Data extracted from a collection:
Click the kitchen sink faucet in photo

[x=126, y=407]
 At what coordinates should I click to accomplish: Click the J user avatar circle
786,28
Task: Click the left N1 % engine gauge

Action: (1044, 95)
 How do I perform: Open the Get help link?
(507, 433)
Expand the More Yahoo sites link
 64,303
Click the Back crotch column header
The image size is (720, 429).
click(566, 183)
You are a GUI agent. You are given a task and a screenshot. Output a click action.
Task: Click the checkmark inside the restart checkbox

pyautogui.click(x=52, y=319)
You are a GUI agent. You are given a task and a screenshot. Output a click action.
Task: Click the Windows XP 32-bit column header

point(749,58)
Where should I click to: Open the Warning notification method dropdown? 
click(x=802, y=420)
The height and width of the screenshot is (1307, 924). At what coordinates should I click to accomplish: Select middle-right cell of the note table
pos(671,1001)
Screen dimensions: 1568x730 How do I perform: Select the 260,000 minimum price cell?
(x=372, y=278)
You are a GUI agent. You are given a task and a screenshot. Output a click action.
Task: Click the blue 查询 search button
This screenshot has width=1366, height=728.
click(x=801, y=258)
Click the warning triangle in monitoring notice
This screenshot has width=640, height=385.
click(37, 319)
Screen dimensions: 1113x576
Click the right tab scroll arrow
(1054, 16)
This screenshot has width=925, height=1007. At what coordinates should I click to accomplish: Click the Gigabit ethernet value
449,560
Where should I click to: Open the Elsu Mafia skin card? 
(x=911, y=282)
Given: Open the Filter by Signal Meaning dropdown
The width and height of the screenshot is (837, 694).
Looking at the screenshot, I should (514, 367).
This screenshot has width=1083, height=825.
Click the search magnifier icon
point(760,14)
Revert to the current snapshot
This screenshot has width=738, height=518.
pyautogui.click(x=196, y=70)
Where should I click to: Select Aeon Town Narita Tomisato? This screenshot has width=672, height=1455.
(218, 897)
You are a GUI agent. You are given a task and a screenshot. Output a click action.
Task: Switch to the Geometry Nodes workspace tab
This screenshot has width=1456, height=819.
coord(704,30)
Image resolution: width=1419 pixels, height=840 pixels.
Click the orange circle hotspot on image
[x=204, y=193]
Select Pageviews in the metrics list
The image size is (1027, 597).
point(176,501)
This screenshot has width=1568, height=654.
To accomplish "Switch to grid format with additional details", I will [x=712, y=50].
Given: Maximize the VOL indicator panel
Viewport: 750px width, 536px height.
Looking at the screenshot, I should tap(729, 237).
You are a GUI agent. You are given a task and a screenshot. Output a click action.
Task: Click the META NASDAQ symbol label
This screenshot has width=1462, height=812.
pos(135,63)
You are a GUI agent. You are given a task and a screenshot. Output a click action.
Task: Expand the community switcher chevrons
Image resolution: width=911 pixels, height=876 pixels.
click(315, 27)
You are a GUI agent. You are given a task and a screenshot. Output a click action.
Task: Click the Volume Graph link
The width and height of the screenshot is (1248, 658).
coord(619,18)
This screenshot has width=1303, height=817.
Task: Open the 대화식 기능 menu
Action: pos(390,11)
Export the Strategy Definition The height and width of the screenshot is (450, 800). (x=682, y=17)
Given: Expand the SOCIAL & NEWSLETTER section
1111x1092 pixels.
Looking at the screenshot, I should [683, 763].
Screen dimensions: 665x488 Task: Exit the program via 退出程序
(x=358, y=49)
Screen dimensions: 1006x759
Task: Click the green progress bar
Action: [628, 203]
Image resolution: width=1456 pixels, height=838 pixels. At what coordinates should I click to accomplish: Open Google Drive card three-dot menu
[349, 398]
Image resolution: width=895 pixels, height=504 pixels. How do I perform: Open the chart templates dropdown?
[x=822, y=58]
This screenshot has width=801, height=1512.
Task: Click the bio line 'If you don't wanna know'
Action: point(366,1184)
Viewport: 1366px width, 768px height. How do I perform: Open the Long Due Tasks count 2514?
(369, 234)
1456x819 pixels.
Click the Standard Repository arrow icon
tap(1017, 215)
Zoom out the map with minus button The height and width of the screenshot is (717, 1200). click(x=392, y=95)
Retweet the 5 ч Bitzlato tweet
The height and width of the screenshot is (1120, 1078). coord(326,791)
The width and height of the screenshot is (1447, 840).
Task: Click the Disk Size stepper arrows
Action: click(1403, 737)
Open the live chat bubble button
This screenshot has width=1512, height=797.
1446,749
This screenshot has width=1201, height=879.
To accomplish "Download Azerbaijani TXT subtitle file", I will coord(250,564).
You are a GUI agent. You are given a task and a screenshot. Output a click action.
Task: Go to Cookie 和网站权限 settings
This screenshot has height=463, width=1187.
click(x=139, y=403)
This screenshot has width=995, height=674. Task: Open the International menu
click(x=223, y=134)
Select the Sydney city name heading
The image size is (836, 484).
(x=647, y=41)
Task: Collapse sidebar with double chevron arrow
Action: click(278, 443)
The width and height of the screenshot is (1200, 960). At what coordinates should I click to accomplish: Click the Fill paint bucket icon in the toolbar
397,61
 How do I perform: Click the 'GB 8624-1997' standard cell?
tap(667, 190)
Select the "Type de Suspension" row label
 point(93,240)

_What is being asked_
Reproduce the entries above line for line, with no changes.

_Exercise answer_
Click the kitchen sink faucet in photo

[x=126, y=407]
 At what coordinates should I click to accomplish: Click the J user avatar circle
786,28
Task: Click the left N1 % engine gauge

Action: (1044, 95)
 How do I perform: Open the Get help link?
(507, 433)
Expand the More Yahoo sites link
 64,303
Click the Back crotch column header
The image size is (720, 429).
click(566, 183)
You are a GUI agent. You are given a task and a screenshot. Output a click action.
Task: Click the checkmark inside the restart checkbox

pyautogui.click(x=52, y=319)
You are a GUI agent. You are given a task and a screenshot. Output a click action.
Task: Click the Windows XP 32-bit column header

point(749,58)
Where should I click to: Open the Warning notification method dropdown? 
click(x=802, y=420)
The height and width of the screenshot is (1307, 924). At what coordinates should I click to accomplish: Select middle-right cell of the note table
pos(671,1001)
Screen dimensions: 1568x730 How do I perform: Select the 260,000 minimum price cell?
(x=372, y=278)
You are a GUI agent. You are given a task and a screenshot. Output a click action.
Task: Click the blue 查询 search button
This screenshot has width=1366, height=728.
click(x=801, y=258)
Click the warning triangle in monitoring notice
This screenshot has width=640, height=385.
click(37, 319)
Screen dimensions: 1113x576
Click the right tab scroll arrow
(1054, 16)
This screenshot has width=925, height=1007. At what coordinates should I click to accomplish: Click the Gigabit ethernet value
449,560
Where should I click to: Open the Elsu Mafia skin card? 
(x=911, y=282)
Given: Open the Filter by Signal Meaning dropdown
The width and height of the screenshot is (837, 694).
Looking at the screenshot, I should (514, 367).
This screenshot has width=1083, height=825.
Click the search magnifier icon
point(760,14)
Revert to the current snapshot
This screenshot has width=738, height=518.
pyautogui.click(x=196, y=70)
Where should I click to: Select Aeon Town Narita Tomisato? This screenshot has width=672, height=1455.
(218, 897)
You are a GUI agent. You are given a task and a screenshot. Output a click action.
Task: Switch to the Geometry Nodes workspace tab
This screenshot has width=1456, height=819.
coord(704,30)
Image resolution: width=1419 pixels, height=840 pixels.
Click the orange circle hotspot on image
[x=204, y=193]
Select Pageviews in the metrics list
The image size is (1027, 597).
point(176,501)
This screenshot has width=1568, height=654.
To accomplish "Switch to grid format with additional details", I will [x=712, y=50].
Given: Maximize the VOL indicator panel
Viewport: 750px width, 536px height.
Looking at the screenshot, I should tap(729, 237).
You are a GUI agent. You are given a task and a screenshot. Output a click action.
Task: Click the META NASDAQ symbol label
This screenshot has width=1462, height=812.
pos(135,63)
You are a GUI agent. You are given a task and a screenshot. Output a click action.
Task: Expand the community switcher chevrons
Image resolution: width=911 pixels, height=876 pixels.
click(315, 27)
You are a GUI agent. You are given a task and a screenshot. Output a click action.
Task: Click the Volume Graph link
The width and height of the screenshot is (1248, 658).
coord(619,18)
This screenshot has width=1303, height=817.
Task: Open the 대화식 기능 menu
Action: pos(390,11)
Export the Strategy Definition The height and width of the screenshot is (450, 800). (x=682, y=17)
Given: Expand the SOCIAL & NEWSLETTER section
1111x1092 pixels.
Looking at the screenshot, I should [683, 763].
Screen dimensions: 665x488 Task: Exit the program via 退出程序
(x=358, y=49)
Screen dimensions: 1006x759
Task: Click the green progress bar
Action: [628, 203]
Image resolution: width=1456 pixels, height=838 pixels. At what coordinates should I click to accomplish: Open Google Drive card three-dot menu
[349, 398]
Image resolution: width=895 pixels, height=504 pixels. How do I perform: Open the chart templates dropdown?
[x=822, y=58]
This screenshot has width=801, height=1512.
Task: Click the bio line 'If you don't wanna know'
Action: point(366,1184)
Viewport: 1366px width, 768px height. How do I perform: Open the Long Due Tasks count 2514?
(369, 234)
1456x819 pixels.
Click the Standard Repository arrow icon
tap(1017, 215)
Zoom out the map with minus button The height and width of the screenshot is (717, 1200). click(x=392, y=95)
Retweet the 5 ч Bitzlato tweet
The height and width of the screenshot is (1120, 1078). coord(326,791)
The width and height of the screenshot is (1447, 840).
Task: Click the Disk Size stepper arrows
Action: click(1403, 737)
Open the live chat bubble button
This screenshot has width=1512, height=797.
1446,749
This screenshot has width=1201, height=879.
To accomplish "Download Azerbaijani TXT subtitle file", I will coord(250,564).
You are a GUI agent. You are given a task and a screenshot. Output a click action.
Task: Go to Cookie 和网站权限 settings
This screenshot has height=463, width=1187.
click(x=139, y=403)
This screenshot has width=995, height=674. Task: Open the International menu
click(x=223, y=134)
Select the Sydney city name heading
The image size is (836, 484).
(x=647, y=41)
Task: Collapse sidebar with double chevron arrow
Action: click(278, 443)
The width and height of the screenshot is (1200, 960). At what coordinates should I click to accomplish: Click the Fill paint bucket icon in the toolbar
397,61
 How do I perform: Click the 'GB 8624-1997' standard cell?
tap(667, 190)
Select the "Type de Suspension" row label
 point(93,240)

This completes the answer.